Subjective sleepiness and daytime functioning in bariatric patients with obstructive sleep apnea
- First Online:
- Cite this article as:
- Sharkey, K.M., Orff, H.J., Tosi, C. et al. Sleep Breath (2013) 17: 267. doi:10.1007/s11325-012-0685-3
- 258 Downloads
The purpose of this study was to evaluate associations between obstructive sleep apnea (OSA) severity and self-reported sleepiness and daytime functioning in patients considering bariatric surgery for treatment of obesity.
Using a retrospective cohort design, we identified 342 patients who had sleep evaluations prior to bariatric surgery. Our final sample included 269 patients (78.6 % of the original cohort, 239 females; mean age = 42.0 ± 9.5 years; body mass index = 50.2 ± 7.7 kg/m2) who had overnight polysomnography and completed the Epworth Sleepiness Scale (ESS) and the Functional Outcomes of Sleep Questionnaire (FOSQ). Patients' OSA was classified as none/mild (apnea–hypopnea index (AHI) < 15, n = 112), moderate (15 ≤ AHI < 30, n = 77), or severe (AHI ≥ 30, n = 80). We calculated the proportion of unique variance (PUV) for the five FOSQ subscales. ANOVA was used to determine if ESS and FOSQ were associated with OSA severity. Unpaired t tests compared ESS and FOSQ scores in our sample with published data.

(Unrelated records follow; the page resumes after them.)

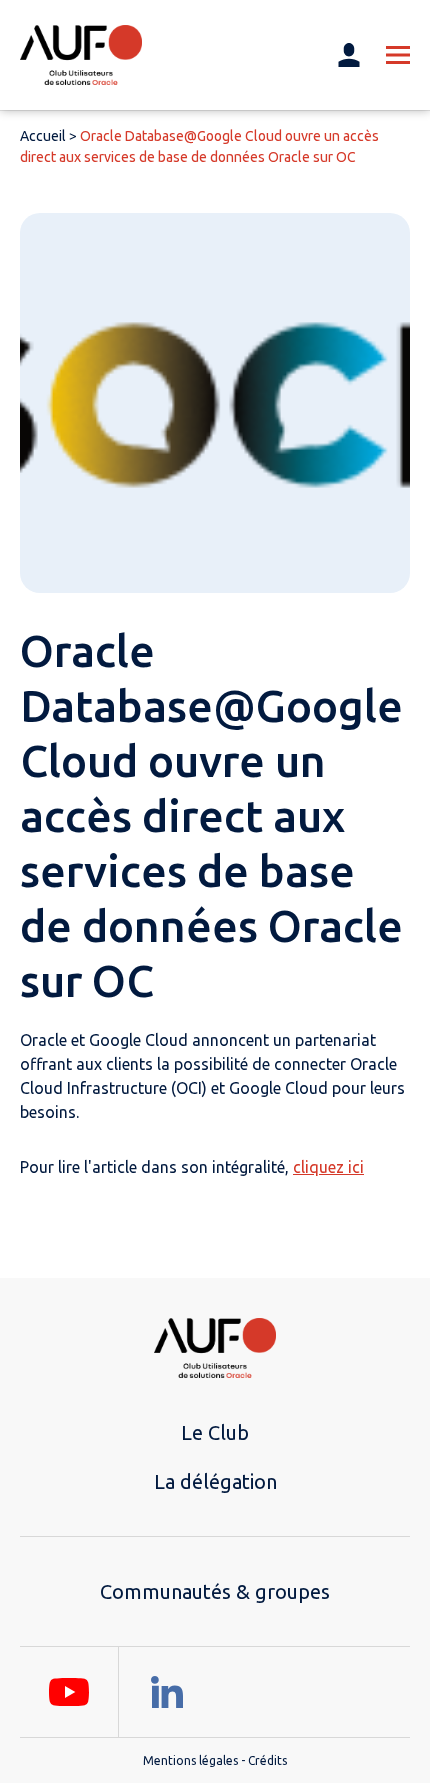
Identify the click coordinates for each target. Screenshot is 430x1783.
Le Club (215, 1432)
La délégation (215, 1481)
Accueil (43, 136)
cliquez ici (328, 1167)
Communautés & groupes (215, 1591)
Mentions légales (190, 1760)
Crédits (267, 1760)
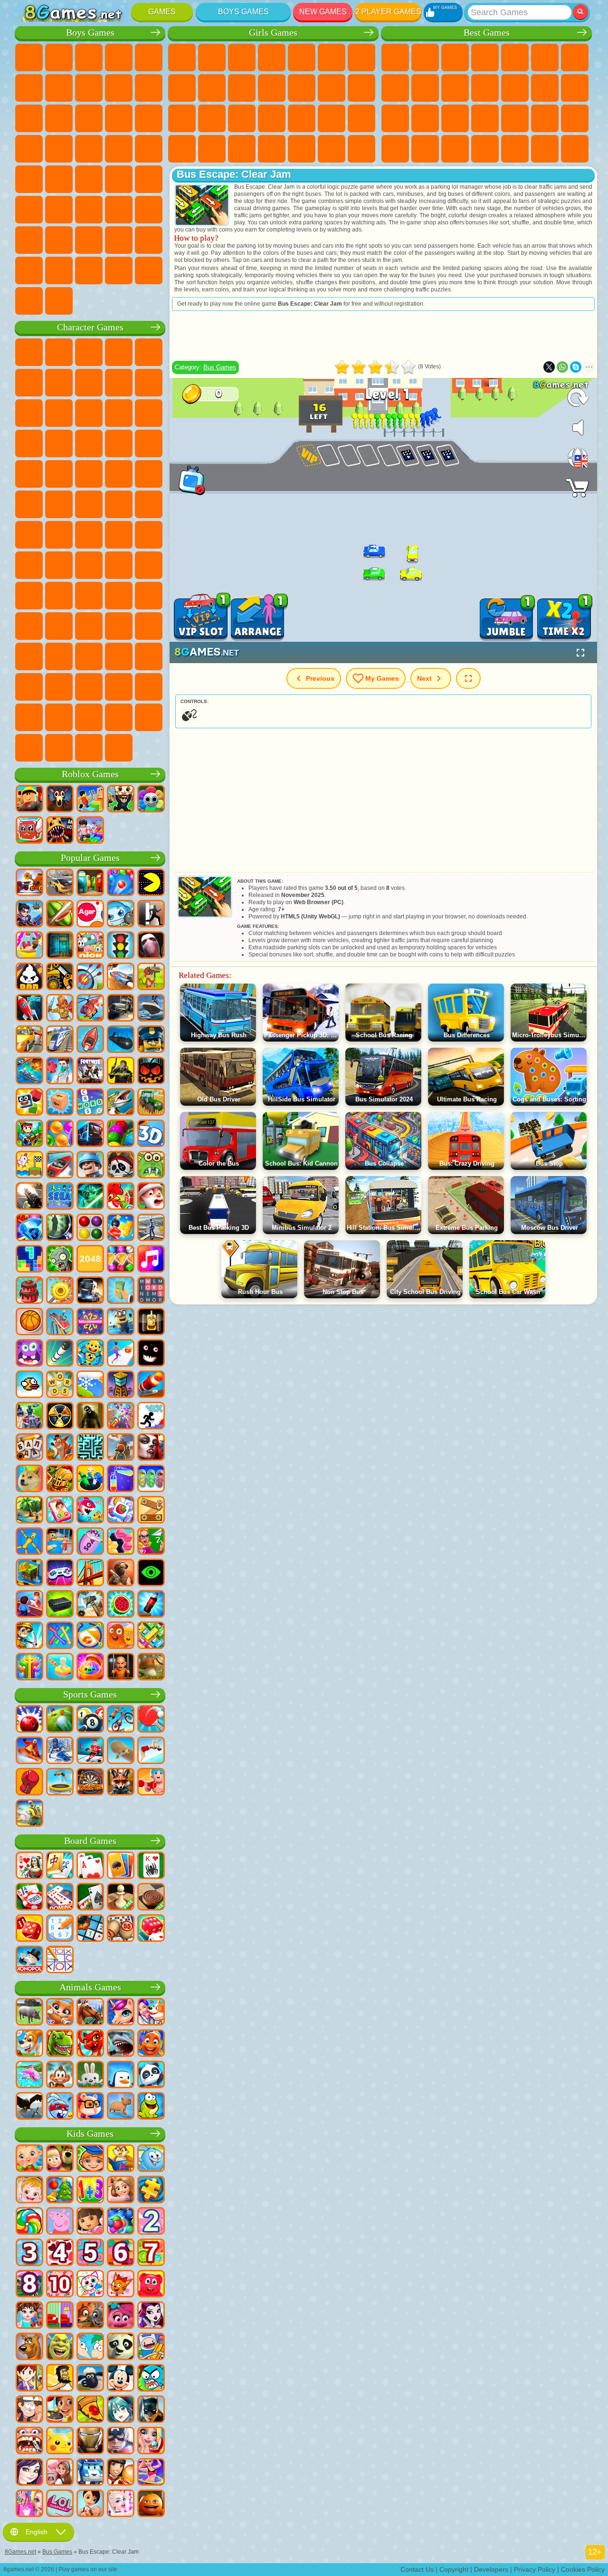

The average AHI was 29.5 ± 31.5 events per hour (range = 0–175.8). The mean ESS score was 6.3 ± 4.8, and the mean global FOSQ score was 100.3 ± 18.2. PUVs for FOSQ subscales showed moderate-to-high unique contributions to FOSQ variance. ESS and global FOSQ score did not differ by AHI group. Only the FOSQ vigilance subscale differed by OSA severity with the severe group reporting more impairment than the moderate and none/mild groups. Our sample reported less sleepiness and daytime impairment than previously reported means in patients and controls.
Subjective sleepiness and functional impairment were not associated significantly with OSA severity in our sample of patients considering surgery for obesity. Further research is needed to understand individual differences in sleepiness in patients with OSA. If bariatric patients underreport symptoms, self-report measures are not an adequate substitute for objective assessment and clinical judgment when evaluating bariatric patients for OSA. Patients with severe obesity need evaluation for OSA even in the absence of subjective complaints.